31 May 2012
He took it a Little too far
The Bellend of the Month for May 2012 is Michael Little. He is a lawyer with residences in England and New York, and he was indicted this month for tax fraud. Here’s how his story goes: the meeting of the Seggerman family at the elegant Four Seasons Hotel in New York in August 2001 was like many such gatherings of bereaved families: a patriarch had died and the children had come to discuss their inheritances. In this case, the patriarch was Harry G. A. Seggerman, a respected investment fund president who had died several months earlier at age 73, leaving his family more than $20 million. Now here’s where Mr. Little comes into this unholy picture: the meeting that day, attended by Mr. Seggerman’s widow and four of his children, took an unusual turn. Mr. Little explained that half of Mr. Seggerman’s estate was in Swiss and other foreign accounts, and he told them how they might keep the money hidden to avoid paying US taxes. The result was the hatching of a protracted tax fraud scheme involving Mr. Little and various family members. Mr. Little told family members how they could set up Swiss accounts and other entities with him and a Swiss lawyer, who would be paid annual fees for their services.

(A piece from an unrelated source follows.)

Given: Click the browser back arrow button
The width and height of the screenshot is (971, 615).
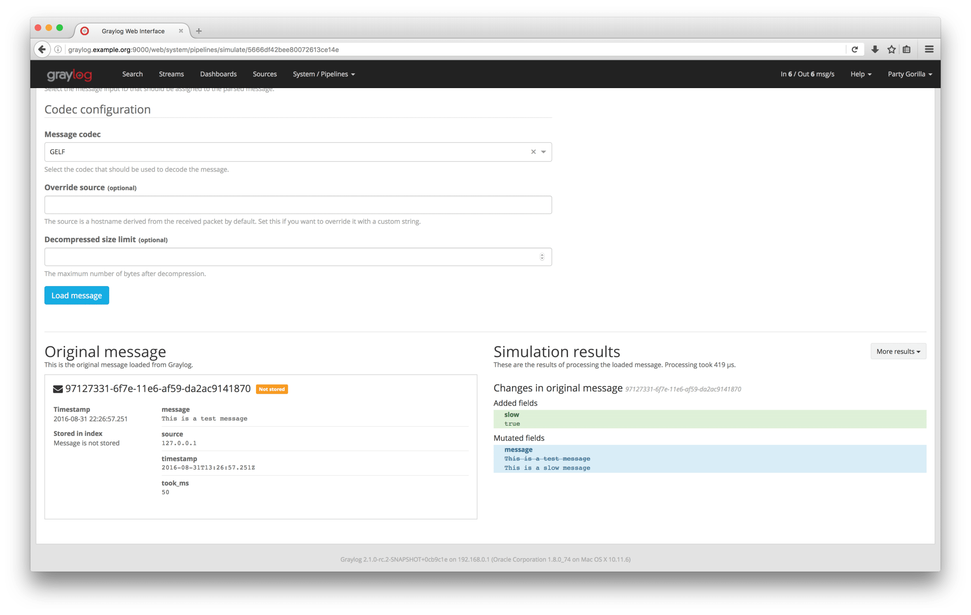Looking at the screenshot, I should pyautogui.click(x=42, y=49).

He also explained how the family could bring money back to the United States in small increments using, for example, traveler’s checks. Mr. Seggerman’s eldest son, a businessman who worked at his father’s firm, also once proposed that his siblings use code words when discussing the plan. For instance, they would use the word “beef” when referring to money, “FDA” for the IRS, and “refrigerator” for certain accounts in which money would be held. This is just low. In addition to breaking the law by advising his American clients on how to break it themselves, that scumbag violated the most basic moral and ethical tenets of the legal profession. He is in it just as much as his clients, and he should be disbarred for it.